Saïda l'heureuse
Chapitre 2

De part et d'autre de Saïda, la "Ghaba" (la forêt) offre ses solitudes boisées, ses clairières cultivées, ses dépressions bocagères, ses sommets couronnés de pin d'Alep et de chênes vert à glands doux. La première de ces deux essences végétales préfère les sols calcaires et se contente d'une pluviométrie voisine de 300 m/m par an. Le chêne vert, indifférent quant aux sols, prospère avec une température inférieure à 11 degrés et une pluviométrie un peu plus abondante (500 m/m). De croissance lente, il constitue parfois une futaie dense, dégradée par places en une garrigue, qui s'associe avec le thuya, le genévrier, le palmier nain et le chêne kermès. Au sud d'Ain-el-Hadjar et Mahroum, en une ligne brisée discontinue, s'imbriquent, tantôt les trouées dénudées des clairières défrichées, tantôt l'étendue monotone et pierreuse de la steppe.

A la périphérie méridionale de la "Ghaba", les musulmans peu nombreux, vivent de la forêt en semi-nomades. Ils ramassent graines de pin et glands doux pour l'alimentation du bétail, bois mort, bois d'oeuvre, et jouissent encore de tolérances de pacage. La forêt fournit à ces indigènes: le bois, matériau essentiel pour les besoins indispensables: "guessas" de chêne pour rouler le couscous, cuillères creusées dans les souches de thuya, piquets de tente, cadres de métiers à tisser, perches pour la couverture des gourbis, sans oublier les fibres d'alfa et de palmier nain pour confectionner: "tonags" pour cuire le couscous, et l'argile qu'ils pétrissent en "mechmaghr" ou four à pain, plats à "tadjins" ou ragoût et poterie culinaire.

Au-delà des plaines de Saïda, d'Ain-el-Hadjar et du plateau isolé des Maalifs, on quitte le Tell, le pays des cultures. Là, s'effacent les terres labourables susceptibles d'être ensemencées en blé et en vigne où les récoltes ne manquent jamais, grâce à une pluviométrie suffisante et à l'absence d'écarts de température trop accentués. S'estompent également la limite méridionale de l'olivier et la multiplicité des agglomérations rurales et urbaines des sédentaires. Plus au sud, s'étend un monde original, la steppe, pays du mouton et de la transhumance, du nomadisme, des terres de parcours des tribus chamelières recherchant des pâturages d'été dans le Tell méridional. Ce curieux "pays" se maintient à plus de 1000 mètres d'altitude et mérite bien l'expression imagée que lui donnèrent nos soldats de la conquête: "le petit désert".
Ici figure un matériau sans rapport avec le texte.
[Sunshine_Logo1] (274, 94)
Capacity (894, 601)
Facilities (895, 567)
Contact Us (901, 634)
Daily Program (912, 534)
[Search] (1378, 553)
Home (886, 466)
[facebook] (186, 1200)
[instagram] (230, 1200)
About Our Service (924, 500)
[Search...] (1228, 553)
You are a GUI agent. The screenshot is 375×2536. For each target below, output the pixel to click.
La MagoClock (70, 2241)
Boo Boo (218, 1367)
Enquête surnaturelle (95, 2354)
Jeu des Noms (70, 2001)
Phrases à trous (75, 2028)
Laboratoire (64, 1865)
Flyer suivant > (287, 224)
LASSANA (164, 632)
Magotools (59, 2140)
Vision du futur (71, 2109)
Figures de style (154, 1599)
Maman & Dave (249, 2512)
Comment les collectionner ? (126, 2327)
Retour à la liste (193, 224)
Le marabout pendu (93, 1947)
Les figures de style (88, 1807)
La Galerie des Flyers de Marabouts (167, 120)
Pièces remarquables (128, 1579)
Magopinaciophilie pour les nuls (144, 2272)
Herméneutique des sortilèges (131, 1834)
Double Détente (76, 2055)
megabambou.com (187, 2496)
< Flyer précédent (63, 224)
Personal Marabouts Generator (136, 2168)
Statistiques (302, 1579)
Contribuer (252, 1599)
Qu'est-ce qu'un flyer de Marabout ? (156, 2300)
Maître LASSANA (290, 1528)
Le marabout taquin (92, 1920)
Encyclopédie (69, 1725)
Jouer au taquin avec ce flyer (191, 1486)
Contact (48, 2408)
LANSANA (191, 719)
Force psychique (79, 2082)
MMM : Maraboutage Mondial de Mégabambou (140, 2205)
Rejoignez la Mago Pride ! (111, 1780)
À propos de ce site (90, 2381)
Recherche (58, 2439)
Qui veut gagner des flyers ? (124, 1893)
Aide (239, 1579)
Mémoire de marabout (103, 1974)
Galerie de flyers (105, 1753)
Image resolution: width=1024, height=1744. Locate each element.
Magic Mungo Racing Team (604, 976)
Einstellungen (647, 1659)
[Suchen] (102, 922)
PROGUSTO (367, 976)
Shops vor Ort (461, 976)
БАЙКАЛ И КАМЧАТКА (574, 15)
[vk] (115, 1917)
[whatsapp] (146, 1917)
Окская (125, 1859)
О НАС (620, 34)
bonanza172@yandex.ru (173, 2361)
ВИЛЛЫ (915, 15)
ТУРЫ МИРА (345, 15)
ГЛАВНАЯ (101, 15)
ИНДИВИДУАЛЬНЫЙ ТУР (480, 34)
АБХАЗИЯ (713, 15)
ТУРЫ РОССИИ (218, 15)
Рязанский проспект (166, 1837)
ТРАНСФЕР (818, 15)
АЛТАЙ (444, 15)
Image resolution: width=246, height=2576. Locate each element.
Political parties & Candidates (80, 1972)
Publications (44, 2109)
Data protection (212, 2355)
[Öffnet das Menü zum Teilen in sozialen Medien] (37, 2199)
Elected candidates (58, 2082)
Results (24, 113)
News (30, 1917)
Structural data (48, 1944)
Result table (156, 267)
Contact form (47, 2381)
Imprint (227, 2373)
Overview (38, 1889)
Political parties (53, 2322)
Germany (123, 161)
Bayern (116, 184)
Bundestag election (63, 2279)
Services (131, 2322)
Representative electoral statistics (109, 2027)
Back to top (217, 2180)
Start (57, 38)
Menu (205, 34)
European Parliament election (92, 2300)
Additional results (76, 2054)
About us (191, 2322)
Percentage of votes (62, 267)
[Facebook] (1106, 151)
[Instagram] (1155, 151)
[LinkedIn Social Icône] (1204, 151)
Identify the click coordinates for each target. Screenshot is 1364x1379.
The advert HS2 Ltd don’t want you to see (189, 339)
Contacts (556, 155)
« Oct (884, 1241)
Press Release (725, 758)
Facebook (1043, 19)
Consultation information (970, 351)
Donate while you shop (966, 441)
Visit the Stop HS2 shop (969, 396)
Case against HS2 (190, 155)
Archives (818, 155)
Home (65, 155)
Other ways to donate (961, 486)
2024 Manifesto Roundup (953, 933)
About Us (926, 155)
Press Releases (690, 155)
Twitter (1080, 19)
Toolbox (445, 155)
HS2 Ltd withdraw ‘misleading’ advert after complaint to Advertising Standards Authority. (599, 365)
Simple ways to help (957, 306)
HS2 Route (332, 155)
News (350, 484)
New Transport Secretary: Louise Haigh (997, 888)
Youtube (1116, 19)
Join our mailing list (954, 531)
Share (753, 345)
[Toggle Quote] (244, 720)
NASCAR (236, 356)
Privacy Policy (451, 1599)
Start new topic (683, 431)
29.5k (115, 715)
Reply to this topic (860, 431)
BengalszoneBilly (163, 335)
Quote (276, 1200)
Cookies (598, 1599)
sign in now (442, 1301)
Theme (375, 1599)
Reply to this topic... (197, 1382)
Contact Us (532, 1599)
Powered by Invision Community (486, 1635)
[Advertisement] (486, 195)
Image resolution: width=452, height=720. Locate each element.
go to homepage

La steppe est le lieu de prédilection des essences herbacées dures, coriaces, épineuses ou duveteuses, abrouties par les troupeaux: alfa, sparte, armoise, drinn qui n'apparaissent que par tâches, plus au nord. Autour du Chott-ech-Chergui, s'installe une auréole des plantes halophytes, salsolacées, auxquelles les Arabes donnent le nom de "Guettaf". A perte de vue, sur la plaine plate, à peine vallonnée, la "mer d'alfa" ondule sous les rafales du vent sur deux millions d'hectares jusqu'à Méchéria et Geryville. Les indigènes l'utilisent pour la fabrication familiale de nattes, chapeaux, sandales, ecourtins à huile, couffins, objets de vannerie et sparterie. La cueillette exige une main-d'oeuvre nombreuse, fournie, vers 1880 par des immigrés espagnols, comme ceux exterminés, à Khalfallah, prés du Kreider, en 1881 par la révolte des Ouled-Sidi-Cheikh et de Bou-Amana.

En 1962, grâce à l'exploitation commerciale, due à la colonisation française, c'est une ressource importante pour les indigènes des tribus nomades qui viennent camper à proximité des chantiers d'alfa, à l'époque de la cueillette. Il s'agit simplement d'enrouler les feuilles d'alfa sur un bâtonnet, puis de les détacher de la souche par une traction brusque et légère. Transportée à dos de chameaux par les nomades, cette graminée est groupée sur les chantiers, installés à proximité d'une gare de la voie ferrée d'où l'alfa, pesé et pressé en balles, gagne le port d'exportation d'Arzew.